From the Local Onliner today…
The Knight Foundation has just issued a list of really big grants that should really jumpstart hyper-local media (and some more traditional media endeavors as well). As Knight itself says, its “News Challenge” was meant to combine “nerds, news and neighborhoods.”
This year’s recipients are getting more than $12 million. In my view, the money is coming at a great time, just as confidence in hyperlocal as both a movement and an “industry” has begun to wane.
Read the full post for details on some of the winners, such as Placeblogger and Villagesoup.
A friend just shared this bit from NPR by Google Vice President Vint Cerf (thanks Nancy).
Once, I was being driven by limo to a hotel in Palm Springs to give a speech.
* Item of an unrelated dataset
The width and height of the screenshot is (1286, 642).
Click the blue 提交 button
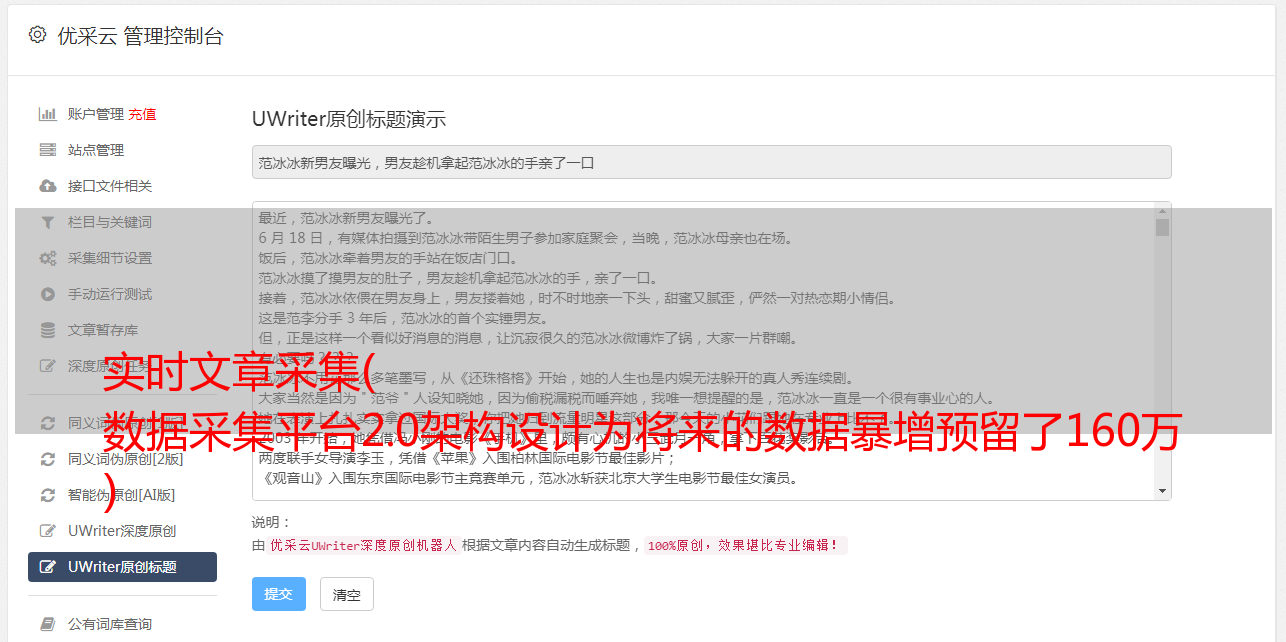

The driver appeared to be in his 60s, and I remember thinking, “How sad that he has to keep working at this menial job.” It turned out, though, that he was the retired CFO of a major Chicago-based corporation who had gotten bored with golf. He took a part-time job driving the hotel’s limo, so he could meet people and stay in touch with the world. He even ended up giving some good advice to me, a financially naive engineer.
I believe that every person deserves respect, and that I can learn something new from everyone. Now, I make a point of asking people about their stories…
He goes on to call for civility on online mediums too. Amen… that’s one of planks of the platform on which Front Porch Forum is built.
An increasing number of mapping services are incorporating neighborhood data. Google appears to be the latest…
Recently Google Maps introduced the ability to perform searches by neighborhoods. Neighborhoods tend to be somewhat informally defined but well recognized in certain cities. Neighborhood search is now available in fifty US cities, with more to follow.
You can now do searches such as bagels upper east side new york and restaurants, over the rhine, cincinnati on Google Maps. Additionally, this capability allows you to do city-level searches where the city is uniquely named, regardless of size, such as bakery corpus christi, or movie theater albuquerque.
Others include Maponics, Yahoo!, Yelp and others, according to Screenwerk and Unhandled Perception, among others.